**EXERCISE DETAILS**
For this exercise, transcribe all the entries exactly as given and omit the images.

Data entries
BEGIN

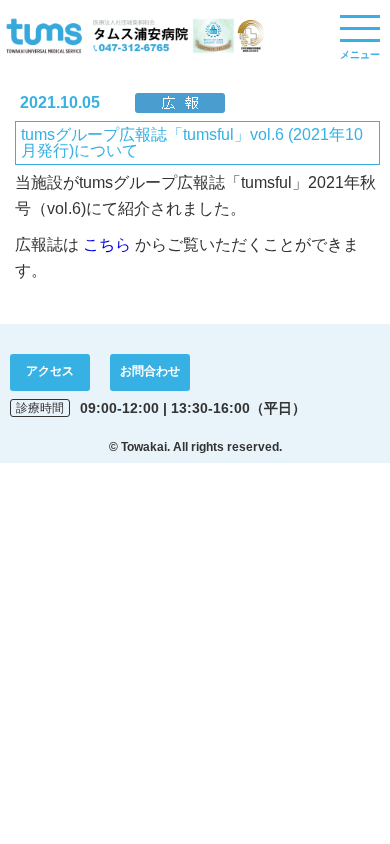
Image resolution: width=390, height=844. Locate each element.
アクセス (50, 371)
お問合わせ (150, 371)
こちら (107, 244)
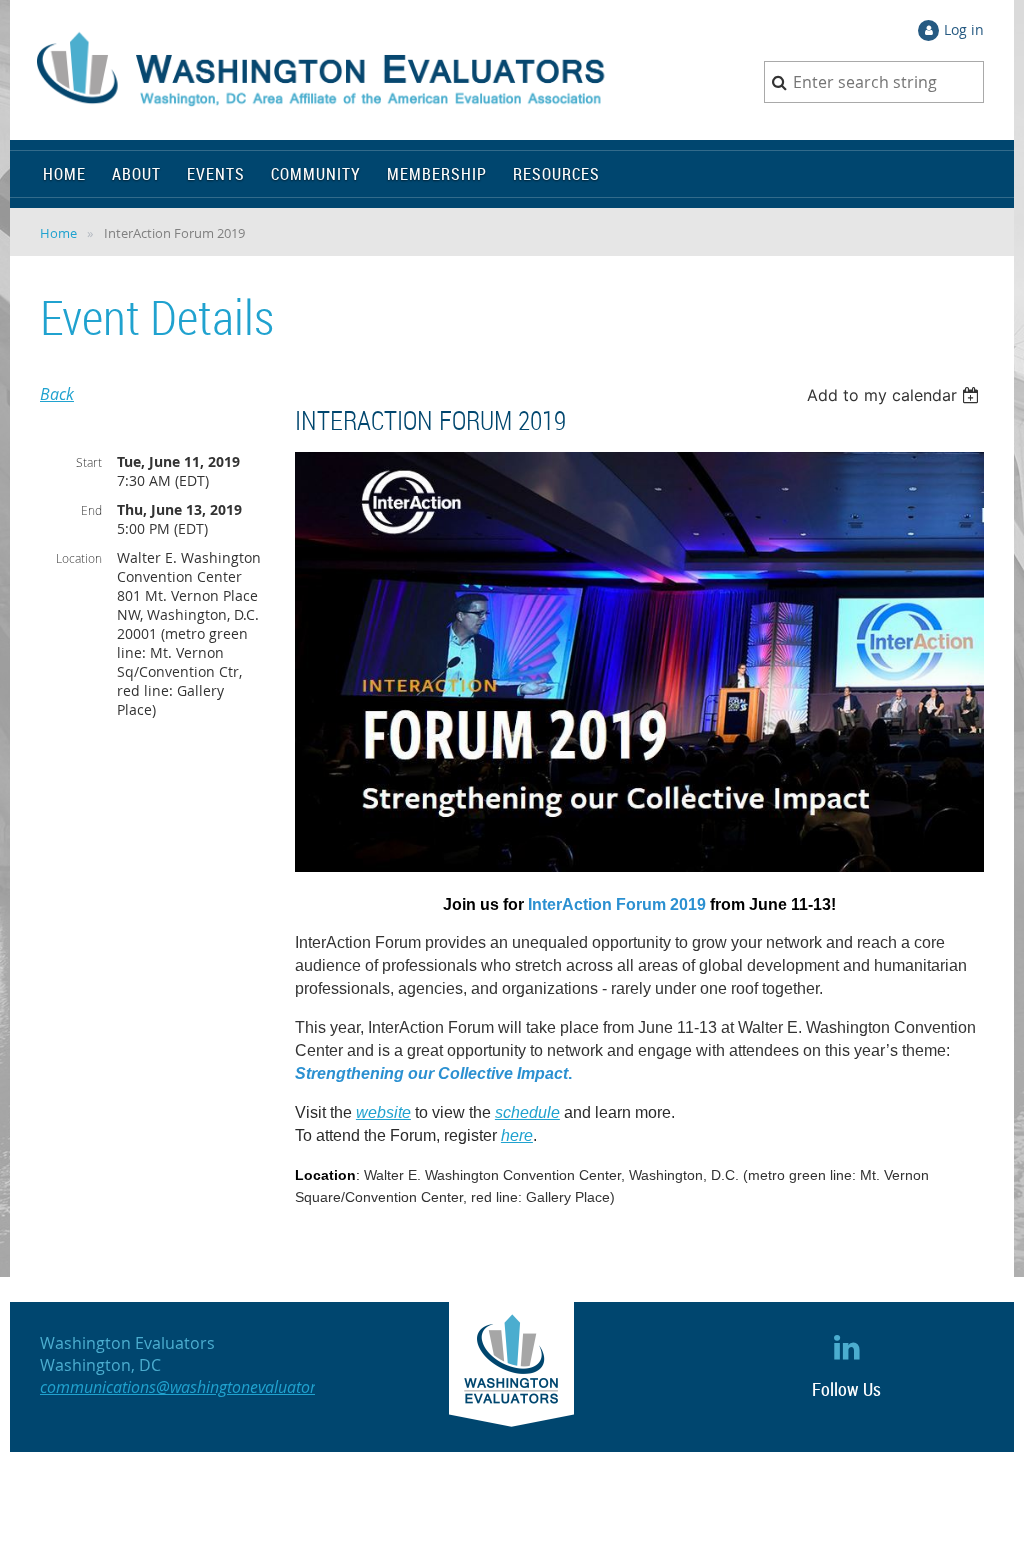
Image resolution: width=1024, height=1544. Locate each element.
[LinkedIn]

END

**SOLUTION FOR THIS EXERCISE**
Image resolution: width=390, height=844. Locate each element.
アクセス (50, 371)
お問合わせ (150, 371)
こちら (107, 244)
Image resolution: width=1024, height=1544. Locate each element.
[LinkedIn]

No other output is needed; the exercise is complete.